Whilst the heads of these criminal networks are largely elusive, numerous lower ranking illegal miners have been arrested. These networks include South Africans formerly employed in the mining sector and foreign nationals. During the 2024 Stilfontein Mine impasse, some detainees reported that they were coerced or employed under different pretexts. Additionally, children were among some of the detainees, revealing that human trafficking is one of the crimes committed by illegal mining syndicates. Nearly 100 children from Mozambique, Zimbabwe, Namibia and Lesotho were detained by 1 December 2024 and some of them were repatriated to Mozambique by the South African government

== Illegal mining related tragedies ==
In the past decade, there has been an increase in illegal mining related fatalities both below and above ground.

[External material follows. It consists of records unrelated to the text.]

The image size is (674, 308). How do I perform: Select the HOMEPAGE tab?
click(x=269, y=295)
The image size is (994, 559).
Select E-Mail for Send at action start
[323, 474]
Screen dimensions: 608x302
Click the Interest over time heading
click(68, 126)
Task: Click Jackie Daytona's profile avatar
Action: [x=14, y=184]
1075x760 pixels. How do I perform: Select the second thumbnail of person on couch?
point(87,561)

These include a rescue mission at Langlaagte Mine in 2016, the deaths of over 70 mine workers in Welkom in 2016 and the deaths of 31 miners in Virginia in 2023.

The deaths of 17 people due to a gas leak at the Angelo informal settlement in Boksburg in July 2023 also exposed the nature and extent of the illegal mining crisis in the Gauteng province. The deaths occurred when suspected nitric oxide escaped into a residential area while a gas cylinder was being recycled for use in a mining operation.

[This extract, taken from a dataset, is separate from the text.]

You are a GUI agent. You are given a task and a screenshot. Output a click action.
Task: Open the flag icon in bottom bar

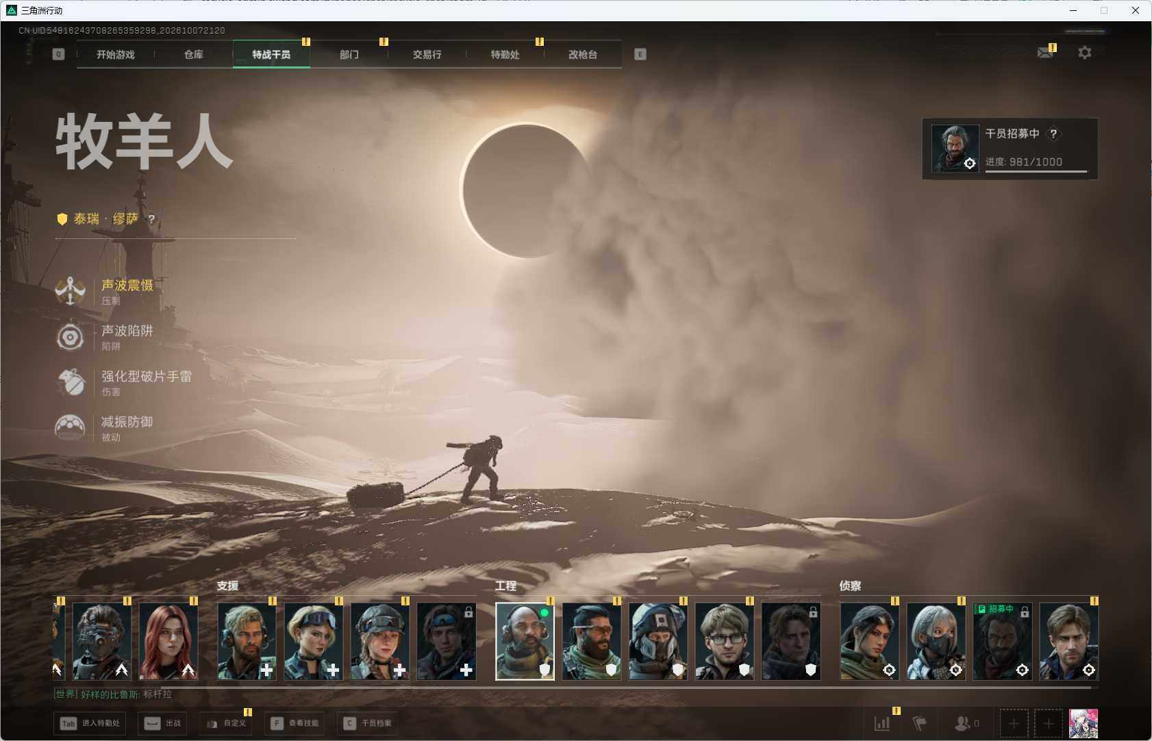919,723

On 11 August 2026 fourteen (14) zama zamas believed to be Lesotho nationals died when a mine dumping side caved in at Nkaneng, near Marikana,in the Northwest province.

== Response by government==
Unregistered operators of precious metal refineries are charged with illegal possession of unwrought precious metals under the Precious Metals Act, cyanide pollution under the Environmental Act, and their equipment and raw materials are seized. The Mineral and Petroleum Resources Development Act of 2002 acknowledges artisanal miners, but an overhaul of the act has been proposed. The Council for Geoscience and Department of Mineral Resources are jointly responsible for rehabilitating the 6,000 abandoned mines in South Africa (600 around Johannesburg alone). They are barely making headway, and don't expect to close all abandoned shafts before 2039. Meanwhile manpower and resources of the Border Management Authority (BMA) is diverted to combat well-armed illegal miners.

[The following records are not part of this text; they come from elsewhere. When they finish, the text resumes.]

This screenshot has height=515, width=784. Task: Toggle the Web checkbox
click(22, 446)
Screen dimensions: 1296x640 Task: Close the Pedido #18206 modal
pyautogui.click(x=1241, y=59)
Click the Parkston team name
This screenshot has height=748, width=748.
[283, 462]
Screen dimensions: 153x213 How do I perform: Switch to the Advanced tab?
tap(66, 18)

=== Operation Vala Mgodi ===
In 2024, the South African government through the joint efforts of the South African Police Services (SAPS), the South African National Defence Forces (SANDF) and the Ekhuruleni Metro Police Department (EMPD) embarked on Operation Vala Mgodi (Close the Holes). At its onset, this operation concentrated on the Gauteng, North West (also known as Bokone Bophirima), Northern Cape and Limpopo provinces where illegal mining is prevalent. The Operation was conceptualised to remove illegal miners from unused shafts and to confiscate illegal armaments (including explosives and guns) and equipment utilised in these operations.

There have been numerous reports on the successes recorded by this operation as well as tragedies ensuing, such as the death of four soldiers due to possible carbon dioxide inhalation.

=== Stilfontein trapped miners incident ===

In November–December 2024, hundreds of zama zamas became trapped in disused mine shafts at the Stilfontein gold mine in North West Province. The Stilfontein mine, once a major gold producer, ceased operations in 2013. Since its closure, it has been a site for illicit mining activity, with zama zamas attempting to extract remaining gold deposits in the abandoned shafts. In November 2024, efforts by law enforcement to curtail illegal mining resulted in the blocking of key shaft exits, trapping miners underground. Reports suggested that many were unable to resurface, fearing arrest or retribution from armed underground gangs who control mining operations.